Here are some other examples:
1. X number of people buy (and / or download) music in a given period (e.g. week, month, quarter) in a given geographical territory. If we knew which ones of those people purchased or downloaded classical music, we could target those people with pitches to attend symphonies etc. If we knew which ones opted for Broadway show tunes, we could target those people with pitches for musical theater. Marketing is increasingly all about targeting the “right” potential buyers of our programs so as not to waste money in some blanket approach.
2. Similarly we could zero in on people (within a given geographic al area) who had “googled” anything that had to do with plays, playwrights, or theater and target them with offerings.

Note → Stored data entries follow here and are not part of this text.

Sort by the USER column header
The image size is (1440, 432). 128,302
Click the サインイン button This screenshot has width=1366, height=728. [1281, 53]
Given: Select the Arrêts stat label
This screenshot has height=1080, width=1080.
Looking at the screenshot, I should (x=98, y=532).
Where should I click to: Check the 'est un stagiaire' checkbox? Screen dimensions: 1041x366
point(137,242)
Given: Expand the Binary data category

3. In both the above cases, if we knew which of those people from outside the territory were likely convention delegates or tourists coming to our area, and had purchased airline tickets or made hotel reservations to our area, within (say) the next two months, we could likewise target them with offers to attend a performance that might interest them.
4. If we knew which people had kids who were taking dance lessons, we could target their parents to attend “family” dance performances.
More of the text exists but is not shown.